*Provided material*.
____________

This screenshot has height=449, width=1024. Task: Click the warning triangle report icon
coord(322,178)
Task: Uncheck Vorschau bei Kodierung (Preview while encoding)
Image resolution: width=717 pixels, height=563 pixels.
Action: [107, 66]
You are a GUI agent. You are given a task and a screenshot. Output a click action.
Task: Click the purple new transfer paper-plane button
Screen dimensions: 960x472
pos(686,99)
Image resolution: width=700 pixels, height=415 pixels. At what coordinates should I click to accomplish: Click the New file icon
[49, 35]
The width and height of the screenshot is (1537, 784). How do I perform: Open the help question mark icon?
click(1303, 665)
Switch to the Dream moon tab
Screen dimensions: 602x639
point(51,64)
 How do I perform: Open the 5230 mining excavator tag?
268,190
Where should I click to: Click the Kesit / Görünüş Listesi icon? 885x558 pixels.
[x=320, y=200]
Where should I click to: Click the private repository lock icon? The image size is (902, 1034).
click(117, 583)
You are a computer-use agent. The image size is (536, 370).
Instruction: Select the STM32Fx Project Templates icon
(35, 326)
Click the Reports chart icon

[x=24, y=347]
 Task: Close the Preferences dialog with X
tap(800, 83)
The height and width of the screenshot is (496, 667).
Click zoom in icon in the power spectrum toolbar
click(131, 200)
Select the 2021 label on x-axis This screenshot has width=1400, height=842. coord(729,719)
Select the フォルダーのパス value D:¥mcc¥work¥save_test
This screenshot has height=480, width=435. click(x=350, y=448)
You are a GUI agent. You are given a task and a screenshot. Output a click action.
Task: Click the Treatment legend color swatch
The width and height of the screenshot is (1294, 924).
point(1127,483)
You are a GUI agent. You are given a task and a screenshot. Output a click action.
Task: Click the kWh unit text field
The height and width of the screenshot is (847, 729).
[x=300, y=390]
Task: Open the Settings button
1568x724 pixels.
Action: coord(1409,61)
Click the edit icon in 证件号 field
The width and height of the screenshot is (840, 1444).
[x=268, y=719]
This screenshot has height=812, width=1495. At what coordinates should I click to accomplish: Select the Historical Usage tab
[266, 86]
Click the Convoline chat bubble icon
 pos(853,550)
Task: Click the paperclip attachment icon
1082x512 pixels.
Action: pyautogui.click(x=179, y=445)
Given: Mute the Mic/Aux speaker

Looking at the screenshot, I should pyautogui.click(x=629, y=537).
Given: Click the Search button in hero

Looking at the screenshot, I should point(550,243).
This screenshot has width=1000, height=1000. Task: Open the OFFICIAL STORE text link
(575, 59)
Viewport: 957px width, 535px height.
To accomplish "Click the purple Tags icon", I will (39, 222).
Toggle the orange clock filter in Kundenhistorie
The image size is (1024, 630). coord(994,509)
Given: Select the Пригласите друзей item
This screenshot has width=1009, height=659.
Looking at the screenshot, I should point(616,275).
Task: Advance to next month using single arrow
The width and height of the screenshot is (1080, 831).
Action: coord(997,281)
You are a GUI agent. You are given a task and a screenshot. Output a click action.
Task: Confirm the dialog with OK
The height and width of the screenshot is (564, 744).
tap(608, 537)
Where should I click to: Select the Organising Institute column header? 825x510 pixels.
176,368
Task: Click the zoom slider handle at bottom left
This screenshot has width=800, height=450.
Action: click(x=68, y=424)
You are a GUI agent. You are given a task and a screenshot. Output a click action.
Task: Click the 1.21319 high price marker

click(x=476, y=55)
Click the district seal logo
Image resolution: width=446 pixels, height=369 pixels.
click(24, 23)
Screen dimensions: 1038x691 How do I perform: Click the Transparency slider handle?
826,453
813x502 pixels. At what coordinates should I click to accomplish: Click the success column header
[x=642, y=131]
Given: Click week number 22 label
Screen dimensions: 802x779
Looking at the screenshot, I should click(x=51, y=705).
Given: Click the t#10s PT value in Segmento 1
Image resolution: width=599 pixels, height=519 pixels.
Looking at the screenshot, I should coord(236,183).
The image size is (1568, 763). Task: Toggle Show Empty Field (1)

____________

*Task statement*.
Without altering a single word, set down all the entries again.

*Output of the task*.
This screenshot has height=449, width=1024. Task: Click the warning triangle report icon
coord(322,178)
Task: Uncheck Vorschau bei Kodierung (Preview while encoding)
Image resolution: width=717 pixels, height=563 pixels.
Action: [107, 66]
You are a GUI agent. You are given a task and a screenshot. Output a click action.
Task: Click the purple new transfer paper-plane button
Screen dimensions: 960x472
pos(686,99)
Image resolution: width=700 pixels, height=415 pixels. At what coordinates should I click to accomplish: Click the New file icon
[49, 35]
The width and height of the screenshot is (1537, 784). How do I perform: Open the help question mark icon?
click(1303, 665)
Switch to the Dream moon tab
Screen dimensions: 602x639
point(51,64)
 How do I perform: Open the 5230 mining excavator tag?
268,190
Where should I click to: Click the Kesit / Görünüş Listesi icon? 885x558 pixels.
[x=320, y=200]
Where should I click to: Click the private repository lock icon? The image size is (902, 1034).
click(117, 583)
You are a computer-use agent. The image size is (536, 370).
Instruction: Select the STM32Fx Project Templates icon
(35, 326)
Click the Reports chart icon

[x=24, y=347]
 Task: Close the Preferences dialog with X
tap(800, 83)
The height and width of the screenshot is (496, 667).
Click zoom in icon in the power spectrum toolbar
click(131, 200)
Select the 2021 label on x-axis This screenshot has width=1400, height=842. coord(729,719)
Select the フォルダーのパス value D:¥mcc¥work¥save_test
This screenshot has height=480, width=435. click(x=350, y=448)
You are a GUI agent. You are given a task and a screenshot. Output a click action.
Task: Click the Treatment legend color swatch
The width and height of the screenshot is (1294, 924).
point(1127,483)
You are a GUI agent. You are given a task and a screenshot. Output a click action.
Task: Click the kWh unit text field
The height and width of the screenshot is (847, 729).
[x=300, y=390]
Task: Open the Settings button
1568x724 pixels.
Action: coord(1409,61)
Click the edit icon in 证件号 field
The width and height of the screenshot is (840, 1444).
[x=268, y=719]
This screenshot has height=812, width=1495. At what coordinates should I click to accomplish: Select the Historical Usage tab
[266, 86]
Click the Convoline chat bubble icon
 pos(853,550)
Task: Click the paperclip attachment icon
1082x512 pixels.
Action: pyautogui.click(x=179, y=445)
Given: Mute the Mic/Aux speaker

Looking at the screenshot, I should pyautogui.click(x=629, y=537).
Given: Click the Search button in hero

Looking at the screenshot, I should point(550,243).
This screenshot has width=1000, height=1000. Task: Open the OFFICIAL STORE text link
(575, 59)
Viewport: 957px width, 535px height.
To accomplish "Click the purple Tags icon", I will (39, 222).
Toggle the orange clock filter in Kundenhistorie
The image size is (1024, 630). coord(994,509)
Given: Select the Пригласите друзей item
This screenshot has width=1009, height=659.
Looking at the screenshot, I should point(616,275).
Task: Advance to next month using single arrow
The width and height of the screenshot is (1080, 831).
Action: coord(997,281)
You are a GUI agent. You are given a task and a screenshot. Output a click action.
Task: Confirm the dialog with OK
The height and width of the screenshot is (564, 744).
tap(608, 537)
Where should I click to: Select the Organising Institute column header? 825x510 pixels.
176,368
Task: Click the zoom slider handle at bottom left
This screenshot has width=800, height=450.
Action: click(x=68, y=424)
You are a GUI agent. You are given a task and a screenshot. Output a click action.
Task: Click the 1.21319 high price marker

click(x=476, y=55)
Click the district seal logo
Image resolution: width=446 pixels, height=369 pixels.
click(24, 23)
Screen dimensions: 1038x691 How do I perform: Click the Transparency slider handle?
826,453
813x502 pixels. At what coordinates should I click to accomplish: Click the success column header
[x=642, y=131]
Given: Click week number 22 label
Screen dimensions: 802x779
Looking at the screenshot, I should click(x=51, y=705).
Given: Click the t#10s PT value in Segmento 1
Image resolution: width=599 pixels, height=519 pixels.
Looking at the screenshot, I should coord(236,183).
The image size is (1568, 763). Task: Toggle Show Empty Field (1)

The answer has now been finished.